Post-operative physical therapy and weight bearing restrictions are a delicate balance between graft preservation and joint stiffness. In the ankle, Coetzee et al. [4] made all patients non-weight bearing for 6 weeks post-operatively. In the knee, Tompkins et al. [13] made all patients partial weight bearing locked in extension for 6 weeks. During this time, light range of motion exercises were performed. Jogging was allowed at 3 months with return to sport at 6 months. More cases with longer follow will need to be evaluated before specific physical therapy recommendations are made. However, for the upper extremity, we currently recommend 2 weeks of immobilization followed by light range of motion exercises in a hinged brace. We recommend a total of 3 months of non-weight bearing, in attempt to avoid graft shearing (Table 1).

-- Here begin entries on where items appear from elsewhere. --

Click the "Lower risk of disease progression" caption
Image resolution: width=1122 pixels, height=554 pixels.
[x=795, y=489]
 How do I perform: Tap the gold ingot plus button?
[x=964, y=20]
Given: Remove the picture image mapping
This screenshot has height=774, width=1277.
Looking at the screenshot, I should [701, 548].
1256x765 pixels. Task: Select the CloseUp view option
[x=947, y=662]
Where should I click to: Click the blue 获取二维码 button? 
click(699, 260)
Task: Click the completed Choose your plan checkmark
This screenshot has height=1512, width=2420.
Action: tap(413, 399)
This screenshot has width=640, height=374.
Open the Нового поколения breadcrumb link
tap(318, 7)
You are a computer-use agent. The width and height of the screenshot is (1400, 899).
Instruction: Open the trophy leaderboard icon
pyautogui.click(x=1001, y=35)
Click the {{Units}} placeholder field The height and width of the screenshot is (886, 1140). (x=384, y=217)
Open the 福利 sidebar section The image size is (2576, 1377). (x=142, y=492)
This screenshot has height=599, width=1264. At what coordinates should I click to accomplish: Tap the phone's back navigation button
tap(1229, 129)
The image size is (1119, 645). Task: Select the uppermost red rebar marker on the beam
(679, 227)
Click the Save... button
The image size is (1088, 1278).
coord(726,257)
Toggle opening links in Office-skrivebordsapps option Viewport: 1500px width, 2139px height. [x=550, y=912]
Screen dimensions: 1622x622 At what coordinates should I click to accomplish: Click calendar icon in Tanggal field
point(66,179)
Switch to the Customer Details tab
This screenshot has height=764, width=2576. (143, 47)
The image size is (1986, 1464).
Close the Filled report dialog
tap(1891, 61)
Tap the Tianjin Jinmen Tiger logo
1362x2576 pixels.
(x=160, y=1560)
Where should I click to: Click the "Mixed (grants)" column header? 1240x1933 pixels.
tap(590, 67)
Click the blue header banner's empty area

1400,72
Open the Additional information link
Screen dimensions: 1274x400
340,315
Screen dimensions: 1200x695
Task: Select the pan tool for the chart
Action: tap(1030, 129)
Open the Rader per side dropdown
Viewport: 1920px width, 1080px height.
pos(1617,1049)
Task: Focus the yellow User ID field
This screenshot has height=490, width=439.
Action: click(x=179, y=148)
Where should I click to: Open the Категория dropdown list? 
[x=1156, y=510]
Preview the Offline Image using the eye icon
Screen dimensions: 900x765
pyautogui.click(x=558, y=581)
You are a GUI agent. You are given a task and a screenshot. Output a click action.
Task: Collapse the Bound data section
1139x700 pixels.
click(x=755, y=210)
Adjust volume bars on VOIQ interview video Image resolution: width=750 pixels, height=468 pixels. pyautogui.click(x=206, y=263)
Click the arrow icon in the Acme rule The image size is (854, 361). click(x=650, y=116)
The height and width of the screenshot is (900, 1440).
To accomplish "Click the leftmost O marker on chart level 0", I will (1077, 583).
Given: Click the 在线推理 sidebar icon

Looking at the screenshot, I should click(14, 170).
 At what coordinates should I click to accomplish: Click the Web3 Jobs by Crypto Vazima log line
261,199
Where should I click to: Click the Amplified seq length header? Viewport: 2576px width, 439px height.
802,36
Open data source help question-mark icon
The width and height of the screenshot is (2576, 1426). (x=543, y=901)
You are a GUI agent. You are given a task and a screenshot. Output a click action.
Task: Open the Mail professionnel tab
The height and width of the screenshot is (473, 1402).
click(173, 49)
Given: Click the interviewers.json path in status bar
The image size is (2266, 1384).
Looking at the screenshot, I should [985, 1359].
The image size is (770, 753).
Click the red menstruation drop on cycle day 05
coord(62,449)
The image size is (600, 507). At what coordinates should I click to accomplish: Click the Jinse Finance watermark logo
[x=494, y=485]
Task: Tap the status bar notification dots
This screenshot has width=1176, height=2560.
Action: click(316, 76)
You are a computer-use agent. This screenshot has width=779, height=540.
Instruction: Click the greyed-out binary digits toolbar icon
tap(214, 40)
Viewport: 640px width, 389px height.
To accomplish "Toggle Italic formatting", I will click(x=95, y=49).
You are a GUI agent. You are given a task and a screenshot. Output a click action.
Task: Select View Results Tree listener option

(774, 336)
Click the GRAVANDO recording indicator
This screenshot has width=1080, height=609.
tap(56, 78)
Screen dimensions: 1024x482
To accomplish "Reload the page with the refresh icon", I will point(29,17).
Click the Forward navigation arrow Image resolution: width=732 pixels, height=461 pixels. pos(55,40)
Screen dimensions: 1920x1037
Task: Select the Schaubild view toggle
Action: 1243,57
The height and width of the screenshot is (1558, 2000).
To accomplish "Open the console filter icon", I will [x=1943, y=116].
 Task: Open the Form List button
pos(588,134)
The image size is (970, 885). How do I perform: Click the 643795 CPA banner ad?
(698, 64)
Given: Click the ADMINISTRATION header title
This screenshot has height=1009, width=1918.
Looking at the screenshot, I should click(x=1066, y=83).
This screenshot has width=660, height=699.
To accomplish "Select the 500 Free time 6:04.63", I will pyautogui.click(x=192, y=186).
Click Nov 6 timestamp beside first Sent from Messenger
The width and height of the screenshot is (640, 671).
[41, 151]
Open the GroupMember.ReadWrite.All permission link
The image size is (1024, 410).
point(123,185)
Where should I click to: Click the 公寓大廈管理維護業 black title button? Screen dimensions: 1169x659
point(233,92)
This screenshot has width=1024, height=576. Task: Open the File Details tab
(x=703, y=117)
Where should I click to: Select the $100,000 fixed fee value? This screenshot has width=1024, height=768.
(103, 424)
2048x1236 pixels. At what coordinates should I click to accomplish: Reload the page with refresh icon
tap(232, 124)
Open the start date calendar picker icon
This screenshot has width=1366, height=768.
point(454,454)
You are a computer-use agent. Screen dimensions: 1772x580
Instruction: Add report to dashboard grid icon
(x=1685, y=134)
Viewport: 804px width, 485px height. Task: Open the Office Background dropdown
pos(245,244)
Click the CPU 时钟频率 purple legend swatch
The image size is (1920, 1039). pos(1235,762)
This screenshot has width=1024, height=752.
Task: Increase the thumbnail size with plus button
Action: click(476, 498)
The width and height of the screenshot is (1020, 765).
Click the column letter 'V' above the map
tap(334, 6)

In conclusion, we present a novel case of PJCT in the upper extremity. At 12 months post-operatively, our patient had significant ROM improvements, pain relief, and restoration of the capitellum articular surface as demonstrated on MRI. Importantly, our patient was retained and returned to full active duty, with no physical limitations. While more cases will need to be collected and followed for long-term analysis, the utilization of PJCT showed a promising result in our patient. This procedure was a natural extension to an unsolved problem from prior successes of osteochondral autologous transfers in the elbow and PJCT in lower extremity cases.